Finbarr, her massive Colonial Newfoundland, typically steals the show. Dressed in a green hat, oversized green bow-tie collar and wearing a Saint Patrick’s themed table runner for a shawl, the 150-pound with billowing black fur regularly turns heads and attracts a ton of attention.
“He just loves people so much,” said the 53-year-old Fallston resident, who marched in the parade with other members of the Colonial Newfoundland Rescue group. “When people don’t come over to them, he thinks something is wrong.”
She added: “It’s a day when strangers come and talk. I’m usually afraid to come into the city. But he [dog] makes that connection.”
McCully was one of an estimated 40,000 attendees at the annual parade, according to organizers. The day also featured a 5K race and a Mass at the Basilica of the Assumption.
“It’s a pretty happy event,” said Sean Hackett, general chairman of the parade.
Hackett said preparations for the parade begin in September.
“Into June we’re finishing up and still getting bills paid,” he explained, adding that 16 bands, 14 local Irish organizations and a number of additional groups made up the participants this year.
“It’s good to watch,” Hackett said.
And watch they did. Parade-goers, who lined both sides of Charles Street. from the start at the Washington Monument to the east on Pratt Street and eventually at Market Place, created a green wave and contributed to the sensory overload that was the parade.
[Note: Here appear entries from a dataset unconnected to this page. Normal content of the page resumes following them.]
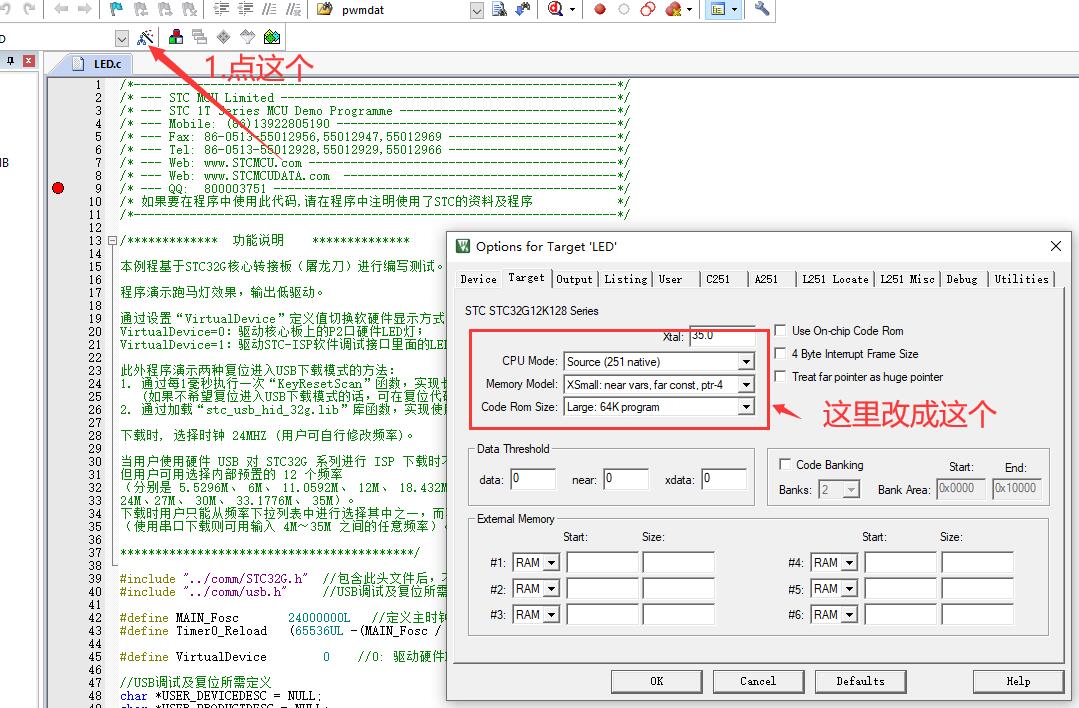Click the File Extensions colored blocks icon
Viewport: 1079px width, 708px height.
[176, 38]
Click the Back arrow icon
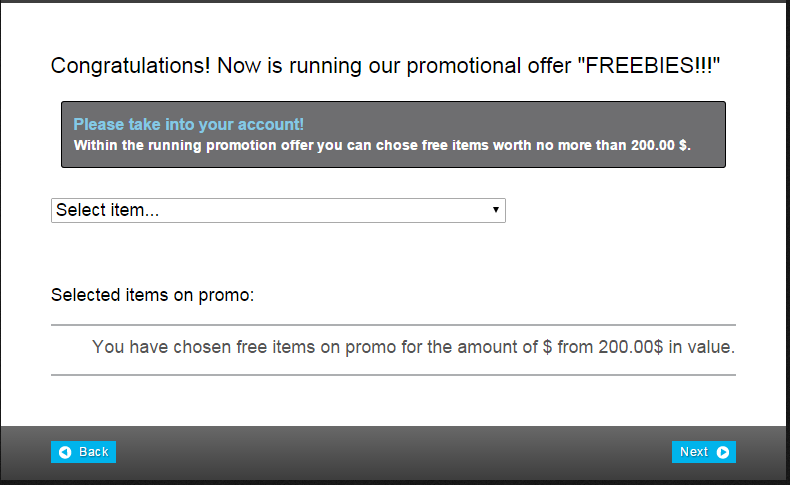Viewport: 790px width, 485px height. pos(65,452)
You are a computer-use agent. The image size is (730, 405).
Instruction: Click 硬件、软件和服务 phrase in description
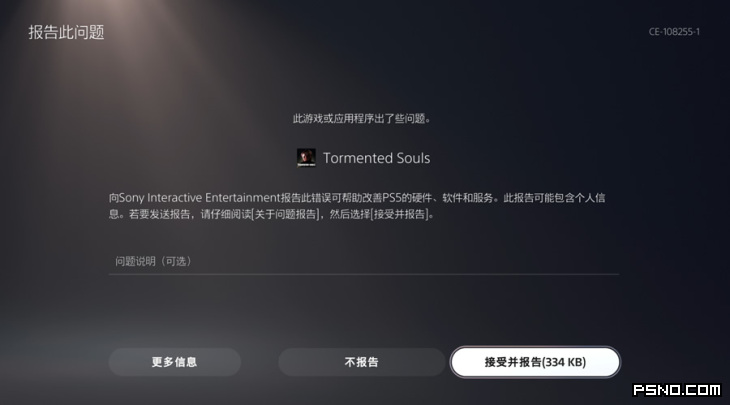[x=452, y=198]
A slew of floats, bands — and the sounds associated with them — filled the usually calm section of Mount Vernon.
The rhythmic pounding from a high school drum line drowned out the melodic notes of bagpipes.
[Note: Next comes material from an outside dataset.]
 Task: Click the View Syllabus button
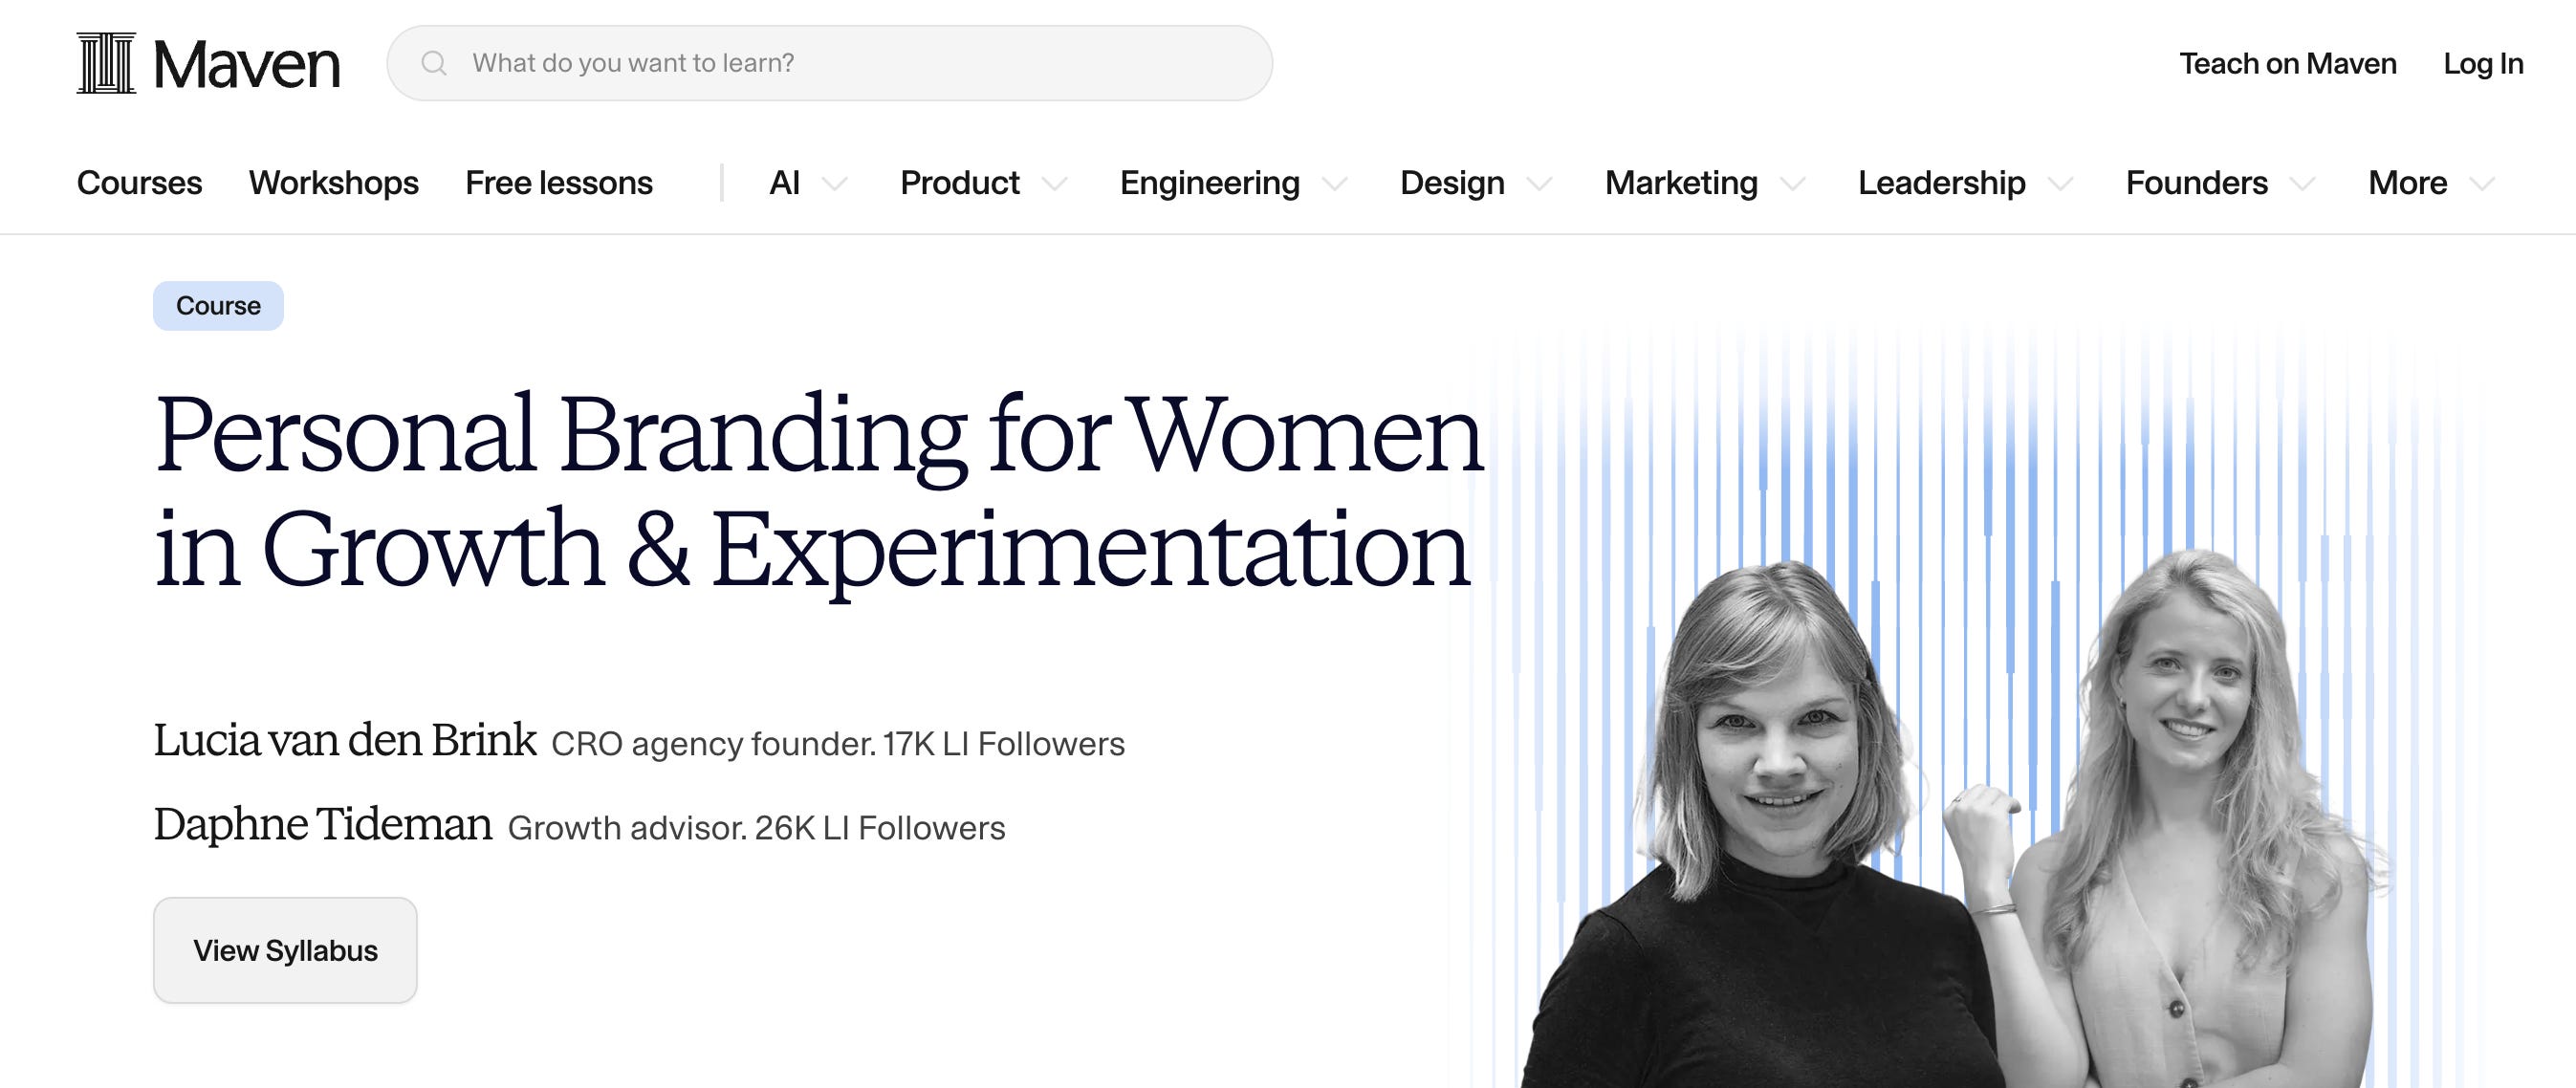pyautogui.click(x=285, y=950)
“It’s getting close,” a woman gushed to a group of children she was leading down the street.
Ryan O’Neil, a Philadelphia resident who has attended the parade in Baltimore for the past 10 years, sells pretzels. He said he typically sells about 150 through the course of the day.
“I like to be a part of the good atmosphere,” he said, as he pushed a grocery cart filled with golden brown salted soft pretzels, which he sold for two dollars apiece.
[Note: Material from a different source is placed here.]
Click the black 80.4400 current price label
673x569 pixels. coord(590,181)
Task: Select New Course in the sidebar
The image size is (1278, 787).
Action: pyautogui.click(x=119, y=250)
Gordon Schmitz and his girlfriend, Clarissa Price, loved watching Price’s grandson play in the Calvert Hall band.
“That’s my grandbaby,” she gushed. “I feel good about it. He’s a good kid.”
Schmitz liked the sense of community the parade fosters.
“I like the unity of different elements — both in the city and the surrounding areas,” the Roland Park resident said. “There are no problems and plenty of color and music. And I like to watch her grandson play. He’s a marvelous kid.”
The Rev. Martin Burnham, 52, said he’s been attending the parade since he was old enough to walk.
“Everybody is Irish on St. Patrick’s Day. It’s a huge family reunion,” said Burnham, who is the chaplain for the Ancient Order Of Hibernians, a nonprofit Irish Catholic fraternal organization. “I get to see family and friends from across the Irish community.”